Satyrichthys is a genus of marine ray-finned fish belonging to the subfamily Peristediinae, the armoured gurnards or armored searobins. These fishes are found in the Indo-Pacific region.

==Taxonomy==
Satyrichthys was first described as a monotypic genus in 1873 by the German zoologist Johann Jakob Kaup with Peristethus rieffeli as its only species. Kaup had described P. reifeli in 1853 with iots type locality given as China. Within the family Peristediidae there are 2 clades, this genus is in the clade consisting of 5 genera, with the nominate genus Peristedion in the other clade.
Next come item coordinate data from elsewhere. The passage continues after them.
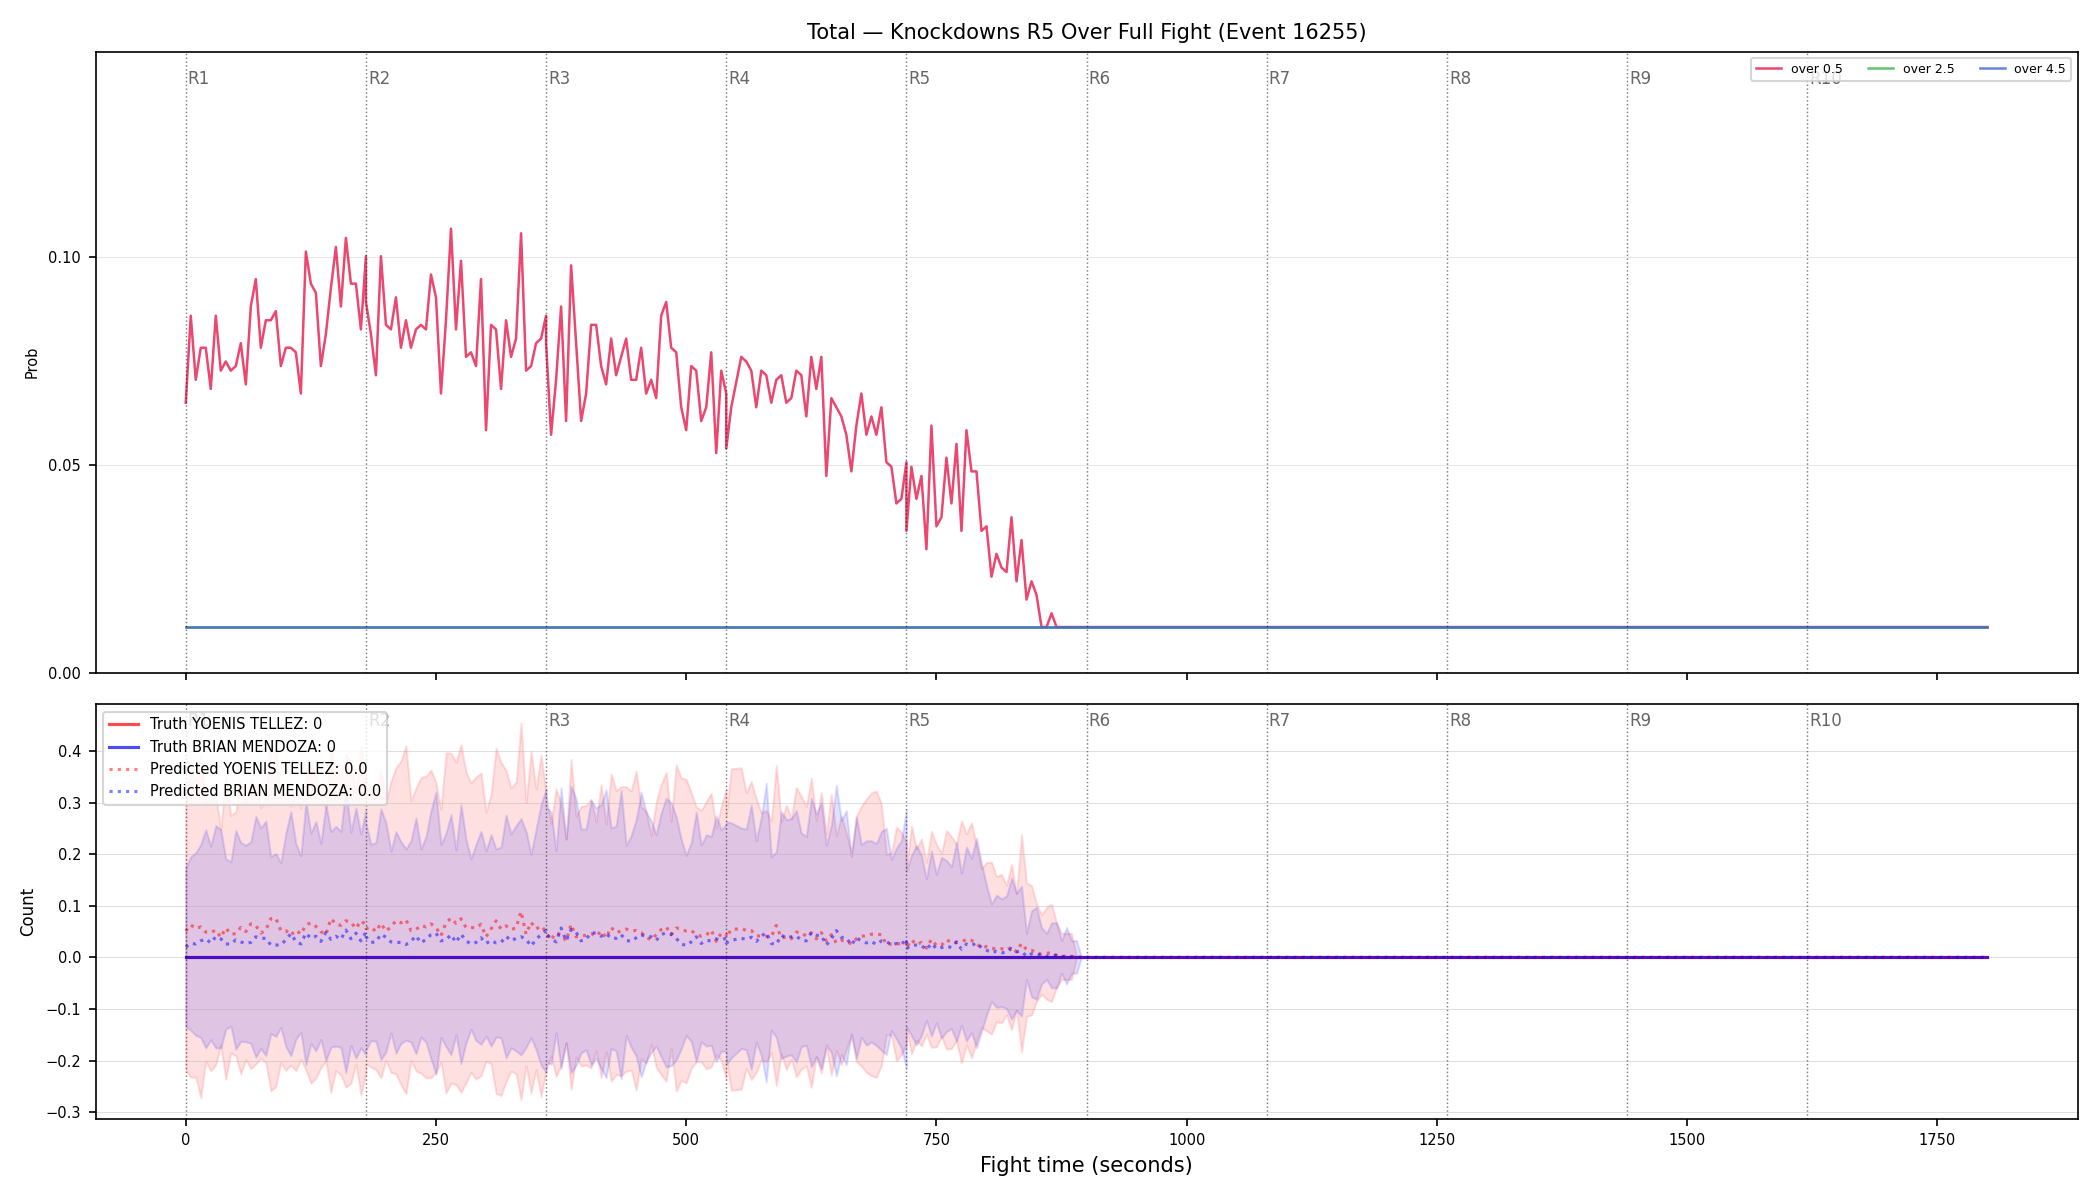Image resolution: width=2100 pixels, height=1200 pixels.
Task: Click the chart title 'Total — Knockdowns R5'
Action: click(x=919, y=32)
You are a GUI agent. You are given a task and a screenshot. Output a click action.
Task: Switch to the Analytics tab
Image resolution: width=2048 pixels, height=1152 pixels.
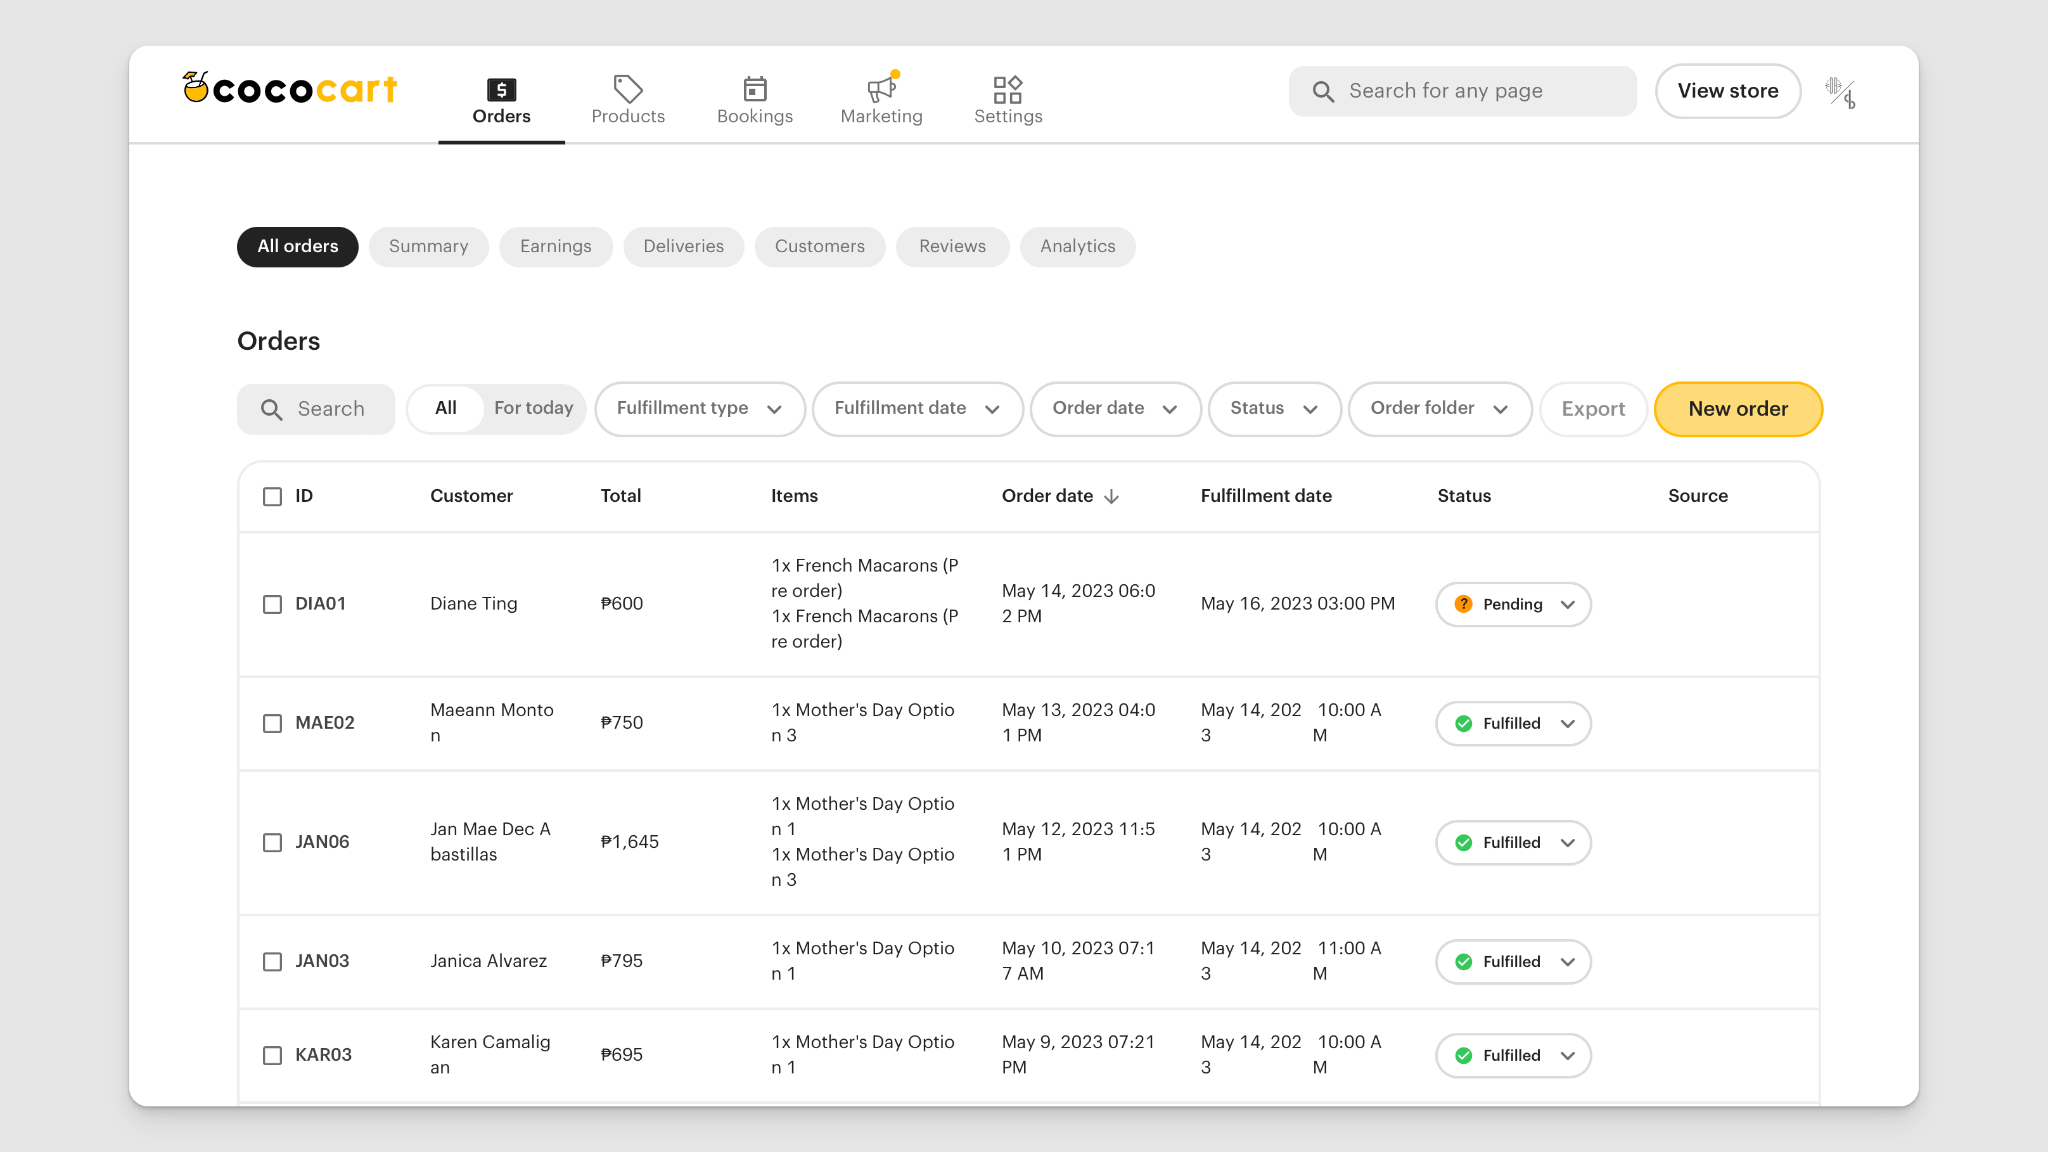coord(1078,246)
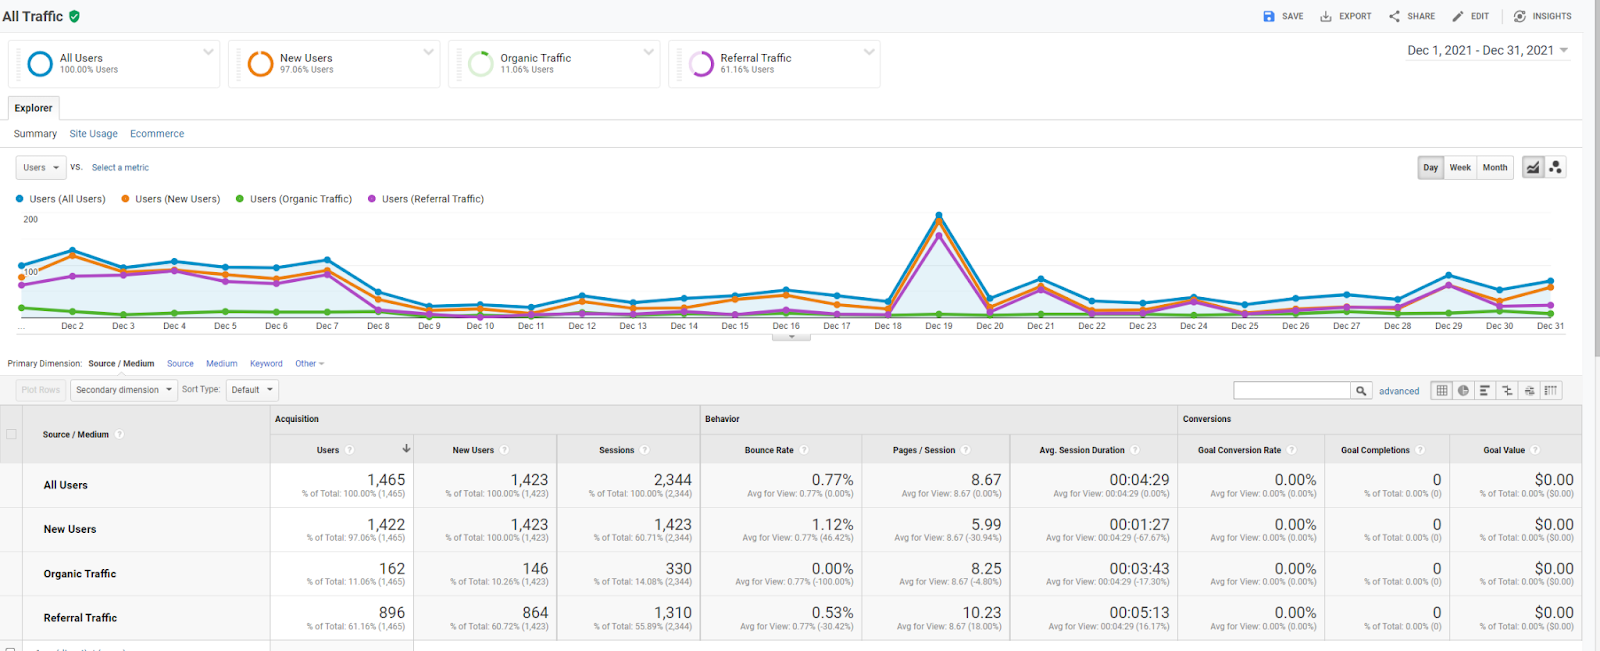Click the Save icon in header
This screenshot has width=1600, height=651.
[x=1269, y=16]
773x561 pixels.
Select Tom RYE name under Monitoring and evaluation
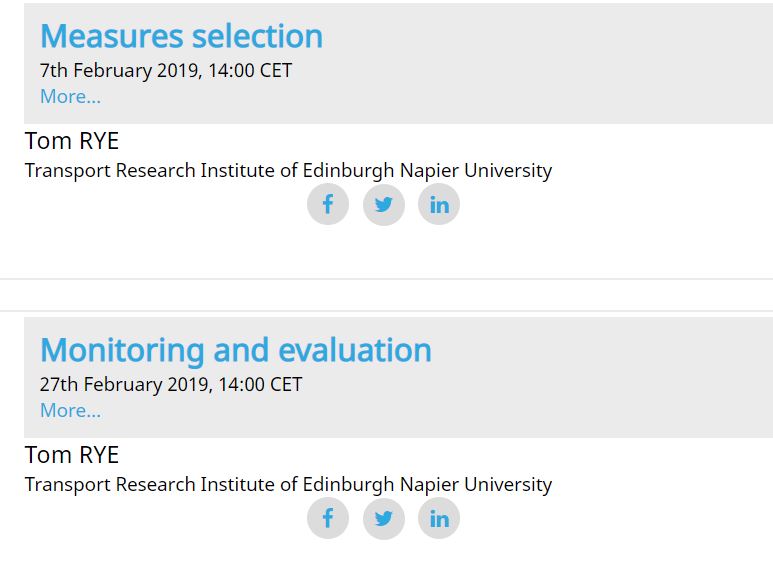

The name of the genus Satyrichtys was not explained by Kaup but it combines satyr, meaning "god" or "demon", with ichthys, meaning "fish", the first part may be an allusion to the two fork-shaped projections at the end of the snout of S. rieffeli, resembling the horns depicted on demons.

==Species==
Satyrichthys currently contains 7 recognized species:
- Satyrichthys clavilapis Fowler, 1938
- Satyrichthys laticeps Schlegel, 1852
- Satyrichthys longiceps Fowler, 1943
- Satyrichthys milleri Kawai, 2013
- Satyrichthys moluccensis Bleeker, 1850 (Black-finned armoured-gurnard)
- Satyrichthys rieffeli Kaup, 1859 (Spotted armoured-gurnard)
- Satyrichthys welchi Herre, 1925 (Robust armoured-gurnard)

==Characteristics==
Satyrichthys armoured gurnards have no teeth in their upper jaws, the sides of the head are smooth. The rear scutes in the lower lateral rows are not joined to the ventral midline. They have no branched barbels on the lower jaw apart from the rearmost lip and chin barbels. The second dorsal fin and the anal fin contain less than 20 soft rays. The smallest of these fishes is S. longiceps which has a maximum published standard length of 15.5 cm while the largest is S. laticeps which has a maximum published standard length of 48.7 cm.

==Distribution==
Satyrichthys armoured gurnards occur in the Indian Ocean and the Western Pacific Ocean.